* Start *

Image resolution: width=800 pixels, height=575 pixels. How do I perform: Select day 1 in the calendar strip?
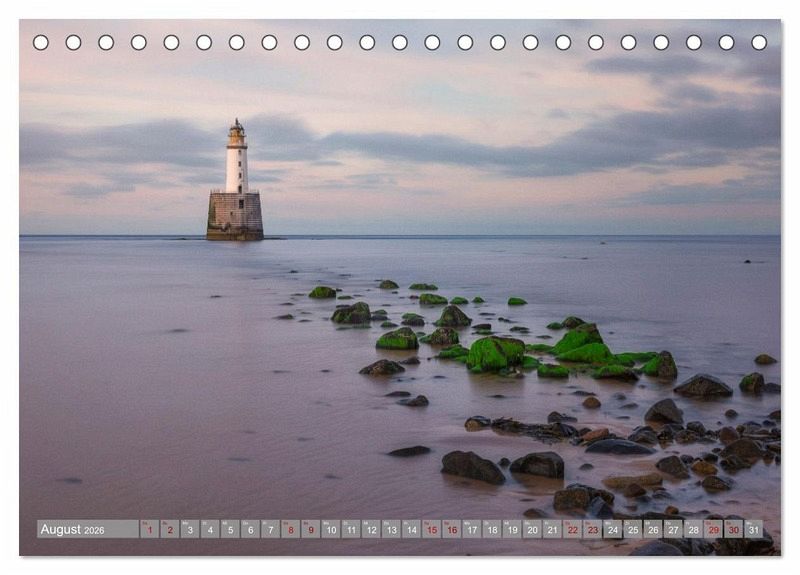coord(149,529)
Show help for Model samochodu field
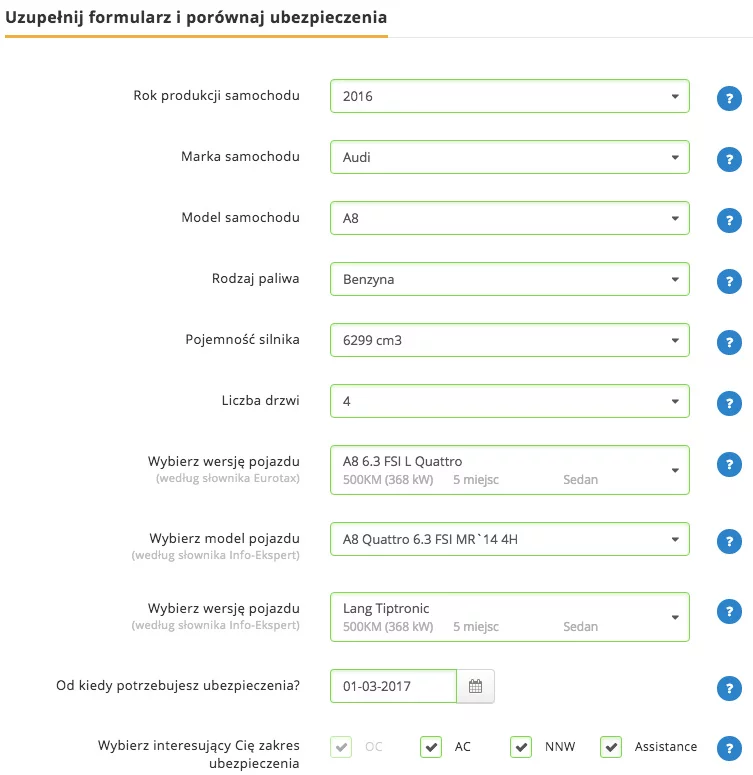This screenshot has height=775, width=753. [x=729, y=220]
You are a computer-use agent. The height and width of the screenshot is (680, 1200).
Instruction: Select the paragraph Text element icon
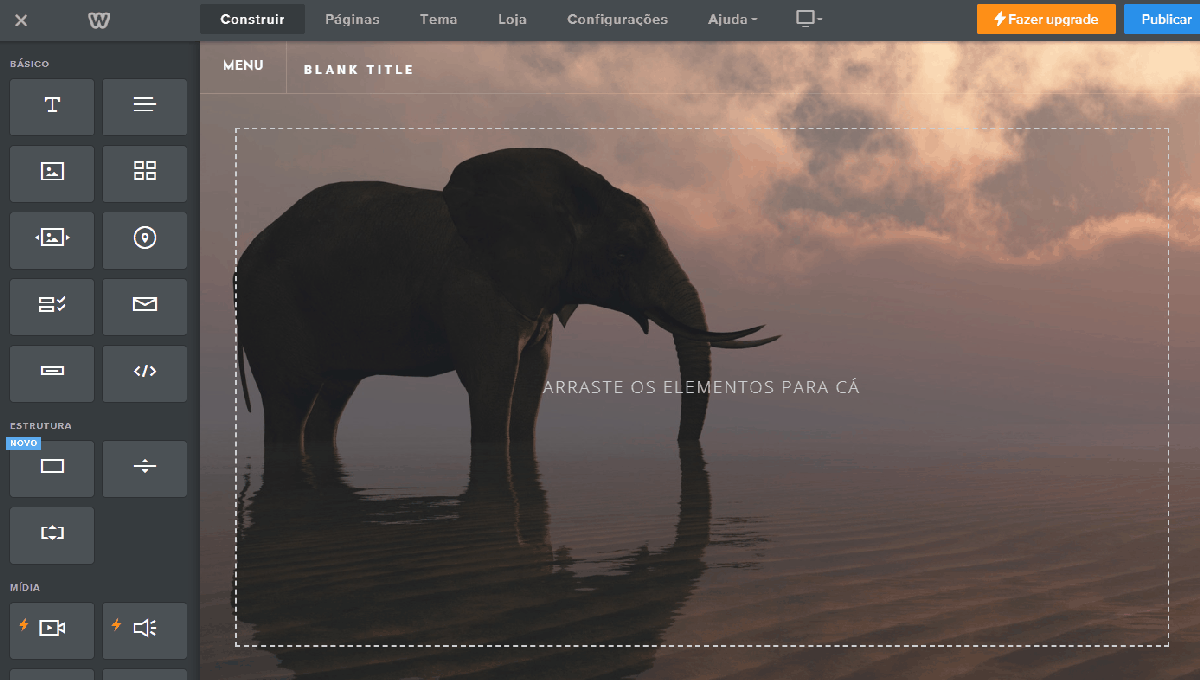[145, 106]
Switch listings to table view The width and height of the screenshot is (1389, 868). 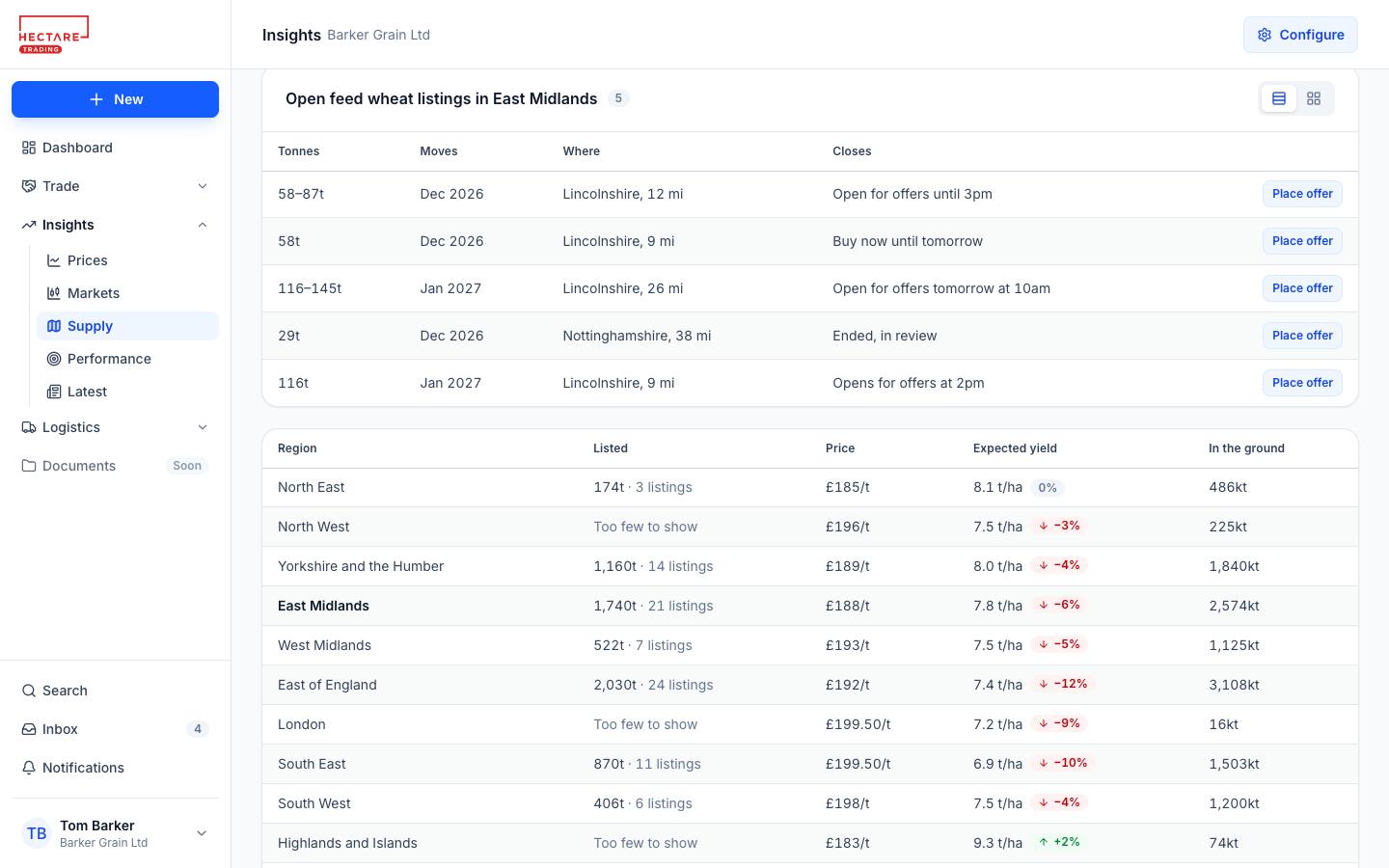point(1279,98)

* End *

Objective :: Please filter the listing above down to the lines that contain the word "Select", copying each one in full.

Task result ::
Image resolution: width=800 pixels, height=575 pixels. How do I perform: Select day 1 in the calendar strip?
Instruction: Select the paragraph Text element icon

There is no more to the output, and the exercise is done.